We moved abroad and I worked while he settled the children into school etc. I took a year off work when I had the older two children, he had a year off when the third child was born. I’m currently not working as we had an oppsie daisy but much wanted baby in 2020. I don’t think I’ll be returning to work any time soon, at least not until our toddler begins school. If ever. We made this choice together and are both happy with the decision we made.

Neither of us believes our career is better than the other or that one person has to do more home duties than the other. It’s a lifelong partnership where we support each other and our children to live the best life we can. Our pension pots are equal, when I was working and he wasn’t I contributed to his, he does the same when I’m not working. It’s definitely not dysfunctional codependence, it’s just a called a supportive marriage where both partners are equal and on the same page.

I never realised that housewives were so frowned upon until becoming one. Whenever we meet someone new and I mention I’m not working, I’m made to feel as though I’ve personally let the patriarchy drag women’s rights back 120 years, or that I’m not intelligent enough to work. Lovely!

Treesandsheepeverywhere · 03/02/2022 22:45

[quote HelloFrostyMorning]@Treesandsheepeverywhere

'You must be jealous' is always the easy MN deflect for anyone criticising someone else's life..

I agree, 'you must be jealous' is trotted out quite a bit on here when someone/something is criticized, and it's not always the case.

But on this thread, it IS. Many people on here are jealous and bitter..... Blisteringly, eye-wateringly jealous, bitter, and spiteful. Some comments from a few posters on here have been vile.

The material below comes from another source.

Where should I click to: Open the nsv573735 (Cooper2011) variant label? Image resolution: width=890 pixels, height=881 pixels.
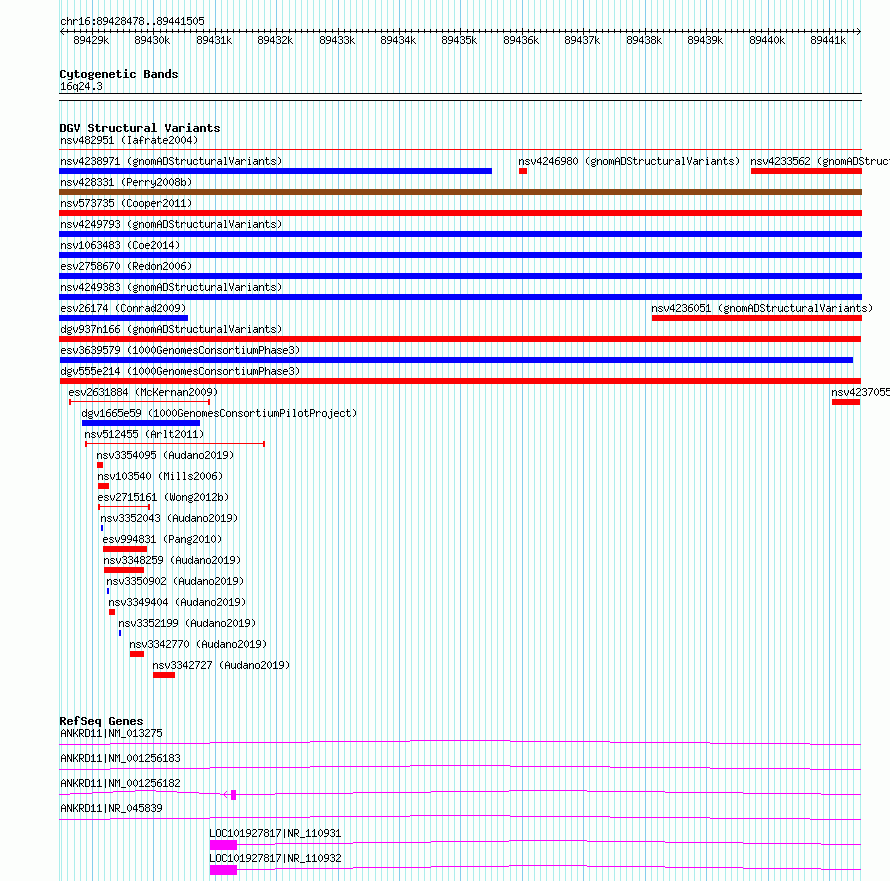[126, 203]
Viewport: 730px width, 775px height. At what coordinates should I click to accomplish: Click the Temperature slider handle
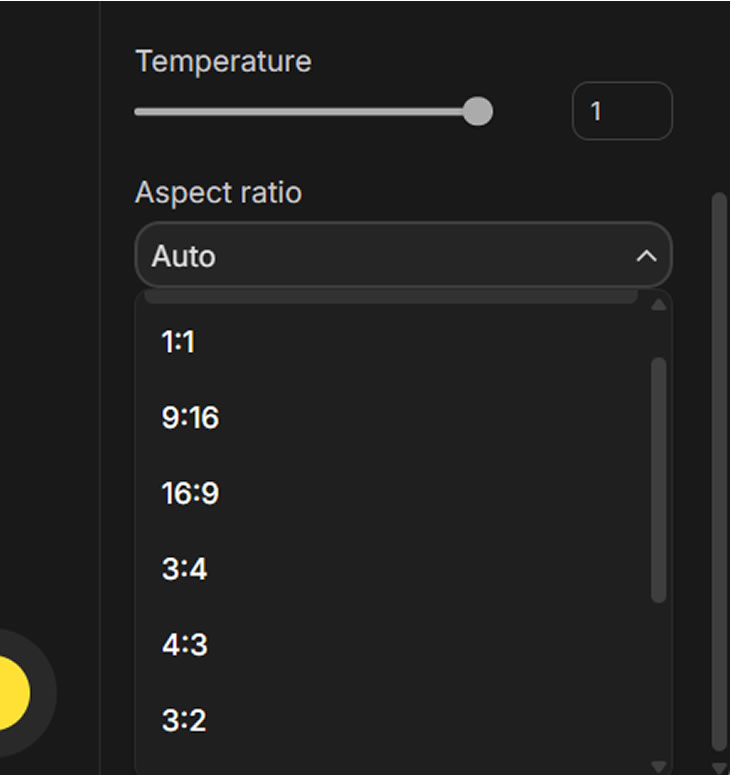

And your putdowns and quite catty comments put you in the 'jealous' category, or certainly envious at least. (Whether you realise it or not.) If you are so happy with your life, you would not feel the need to criticize others. As @XenoBitch said you can't help being jealous, but why waste even more energy on being bitter (and frankly quite catty?)[/quote]
I agree on people being bitter, I am a stay at home with no kids that's being spoken about and wonder why some people don't want to believe that it does work very well for some couples. It's one thing to not want it for yourself, but it comes across as some don't want it for anyone else either. Quite bizarre.

XenoBitch · 03/02/2022 22:51

@Treesandsheepeverywhere
Yep, the bitterness is bizarre to me. You are happy, your DH is happy. So why are strangers tying themselves in knots about that? Boggles my mind. It is like getting jealous about lottery winners when you never play it.